=== O QUE FAZER ===
Responda com base no trecho abaixo:
(a) Em que mês chegou a primeira gravação?
(b) Quantas horas de áudio foram gravadas?
(c) Em que dia da semana e em que data aconteceu a primeira reunião com a Direção da UNA Contagem?

=== TRECHO ===
________________
Quando recebemos a primeira gravação em fevereiro, e percebemos que se tratava de um professor bem avaliado e muito querido pelos estudantes, sabíamos que seria difícil encaminhar este caso sem provas explícitas de que este tipo de comentário é verdadeiramente reincidente, por isso orientamos o estudante que tentasse obter outras falas para comprovar a relutância.

Com esta estratégia, foram gravadas oito horas de áudios, que foram devidamente enviadas para o Conselho de Ética do Grupo Ânima, que está responsável por conduzir o Processo Administrativo.

Além de enviar estes arquivos, sugerimos ao conselho, que durante a auditoria fosse realizado perícia técnica para atestar a fidedignidade dos áudios, com objetivo de sanar qualquer desconfiança de manipulação, recorte ou fraude dos áudios.

Esta estratégia de gravar os áudios foi justamente pela nossa percepção de que sem provas cabais, as denúncias dificilmente teriam credibilidade, pois desde o início sabíamos dos enfrentamentos que teríamos, tivemos e ainda teremos contra o poder econômico e acadêmico envolvido no caso em voga.

Os recentes acontecimentos acabaram nos provando que estávamos corretos nesta leitura, pois existe um grande número de pessoas que, mesmo escutando os áudios das aulas, ainda não acreditam na veracidade dos mesmos ou insinuam manipulação fora de contexto, algo que os áudios em datas diferentes, por si só, desmentem.

Deixamos claro que ambos coletivos são veementemente contrários ao “Escola Sem Partido”, nos colocamos ao lado dos nossos professores na luta por uma educação de qualidade (neste ano, além de apoia-los na greve dos educadores de instituições privadas, fizemos um ato de apoio e encorajamento dos mesmos, mostrando que também não concordamos com o sucateamento do ensino e a mercantilização da educação).

Defendemos a autonomia do professor na sala de aula, e ratificamos que só orientamos o estudante a gravar as aulas, devido a seriedade e complexidade tanto dos envolvidos, quanto das questões sociais nelas empregadas.

Gostaríamos de informar que sempre tivemos total apoio da direção da UNA Contagem para realização de todas nossas atividades para a promoção da diversidade como um todo, o que inclusive se tornou uma característica da instituição.

Acontece que, no decorrer de 2018, encaminhamos alguns casos envolvendo denúncias que tangem a pauta de opressões, culminando na nossa avaliação de que há morosidade na tratativa, o que coloca em risco a integridade física e mental dos estudantes.

Este caso específico não tornamos público em respeito à comissão criada para investigá-lo. Comissão essa que têm como integrantes várias mulheres dos nossos coletivos, e como dito acima, ainda não teve solução, provocando indignação de muitas estudantes do campus, e por este motivo, coletivamente decidimos publicar os áudios sem citar o nome do professor no YouTube, pois acreditamos que discursos como este são nocivos aos estudantes e extremamente inadequados vindo de um docente dentro da sala de aula.

Na quarta-feira dia 22 de agosto, fizemos nossa primeira reunião com a Direção da UNA Contagem, que teve também a participação de três estudantes da turma de administração em defesa e argumentação de que não há nada inadequado nos áudios, fazendo parte de uma aula sobre conceito e preconceito.
________________
=== LINHAS DO CONJUNTO ===

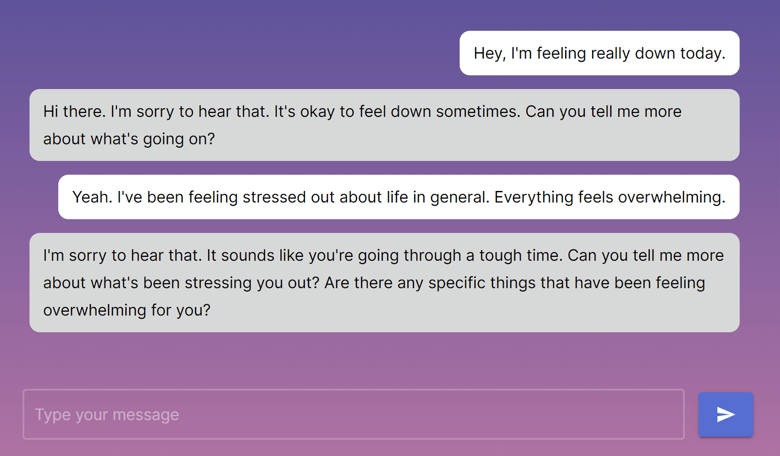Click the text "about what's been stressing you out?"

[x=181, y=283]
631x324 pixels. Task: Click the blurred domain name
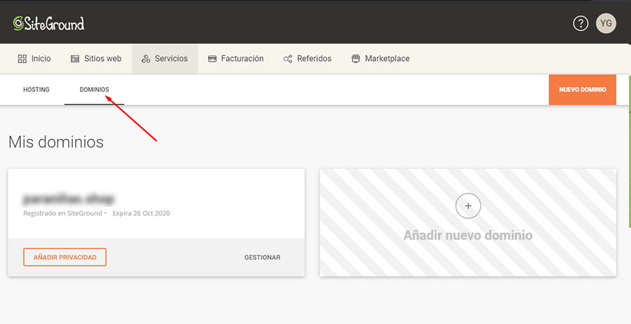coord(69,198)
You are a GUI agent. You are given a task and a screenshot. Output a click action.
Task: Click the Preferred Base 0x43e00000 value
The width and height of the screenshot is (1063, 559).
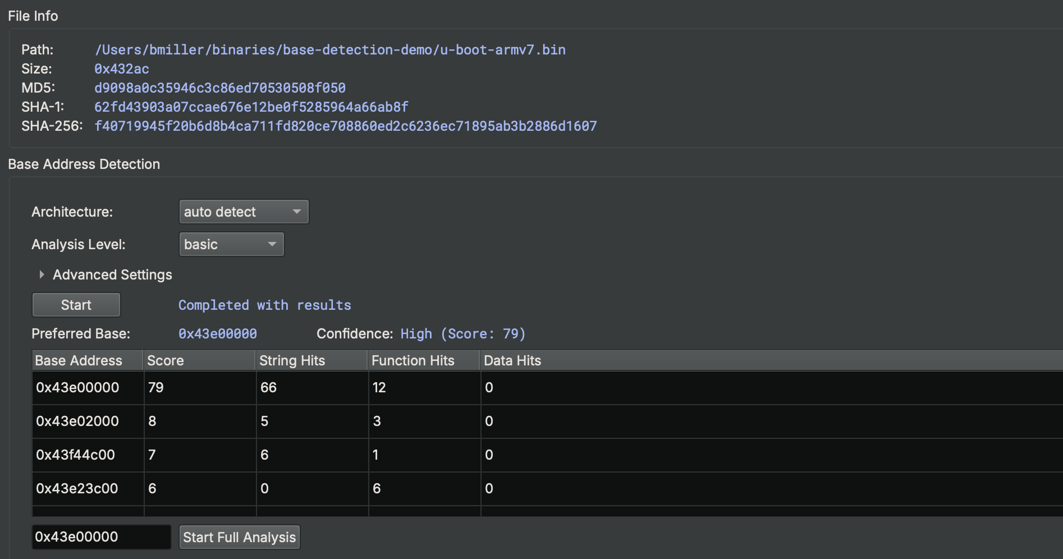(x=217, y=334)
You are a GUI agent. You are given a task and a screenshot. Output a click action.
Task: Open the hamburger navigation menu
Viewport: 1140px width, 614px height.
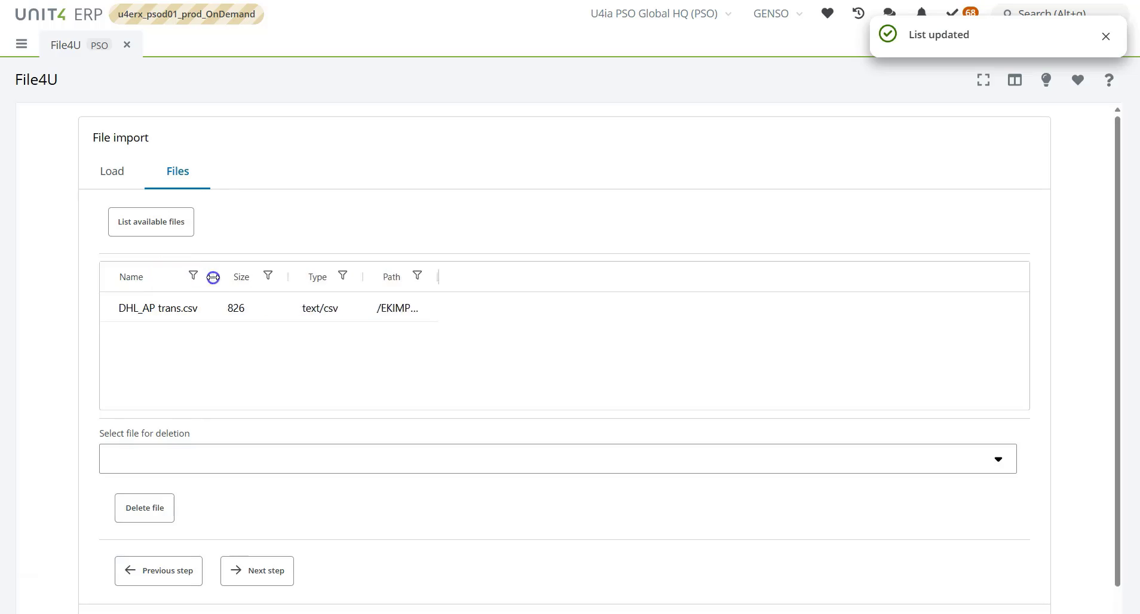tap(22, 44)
________________
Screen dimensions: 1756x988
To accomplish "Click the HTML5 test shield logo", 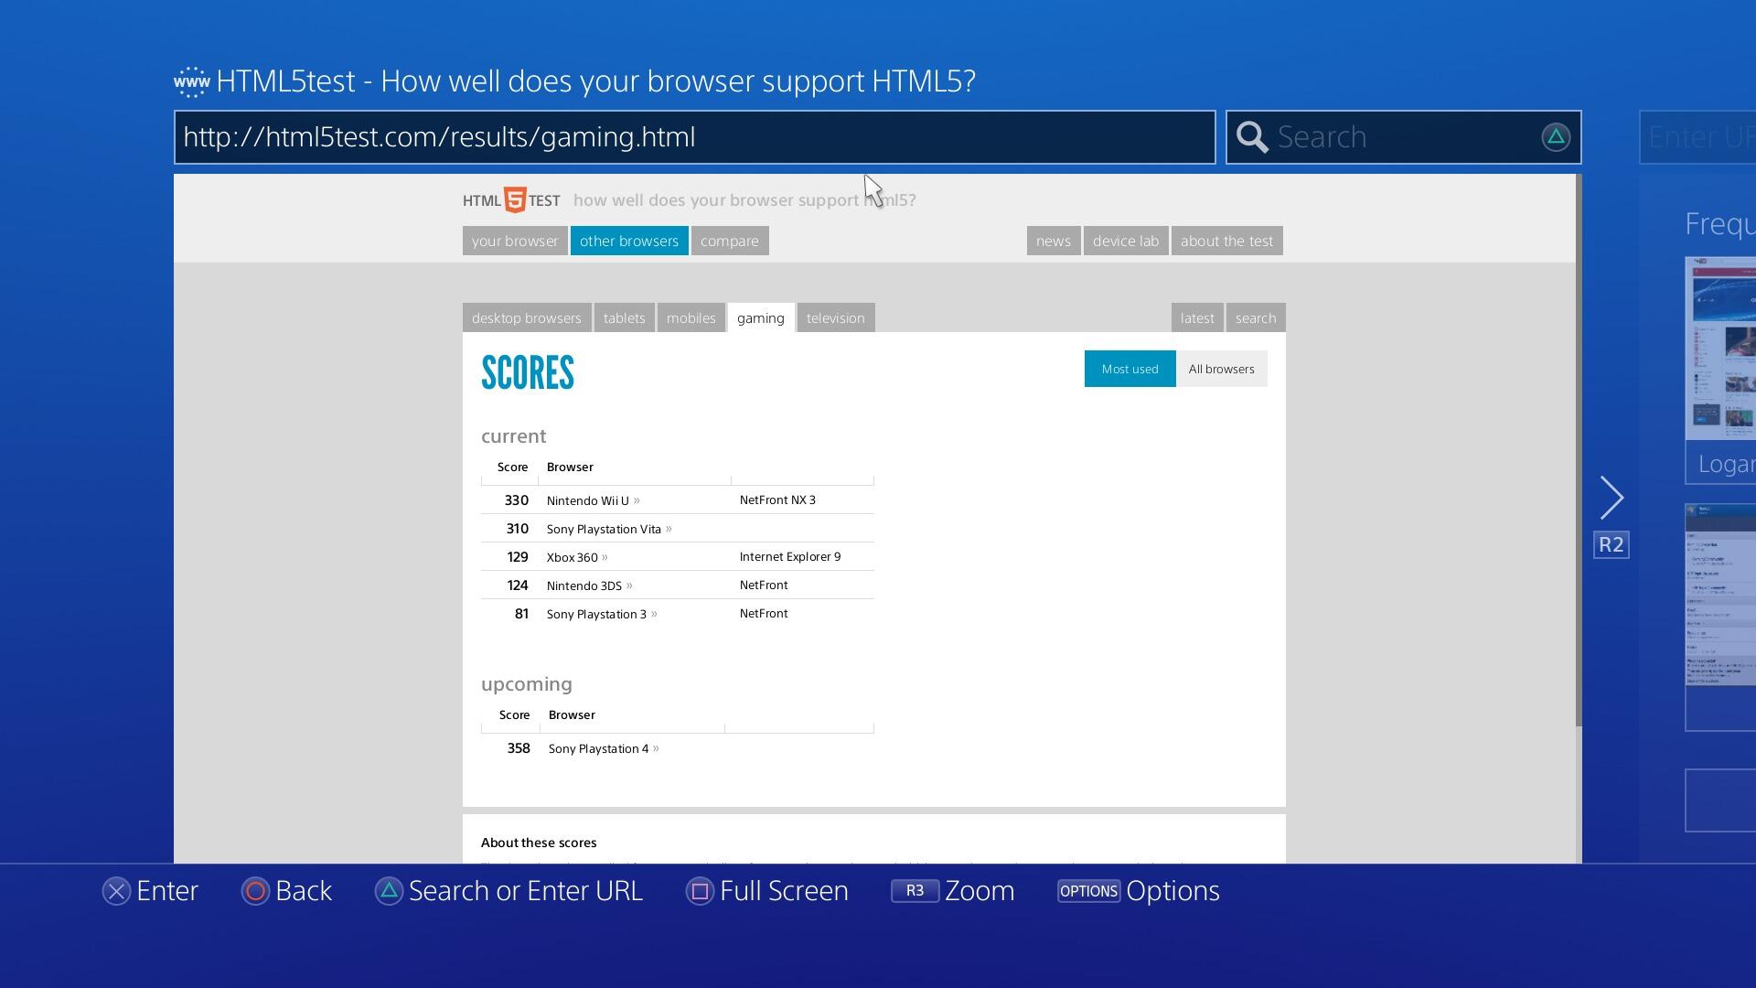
________________
=== RESPOSTA ===
(a) Em fevereiro.
(b) Oito horas.
(c) Na quarta-feira, 22 de agosto.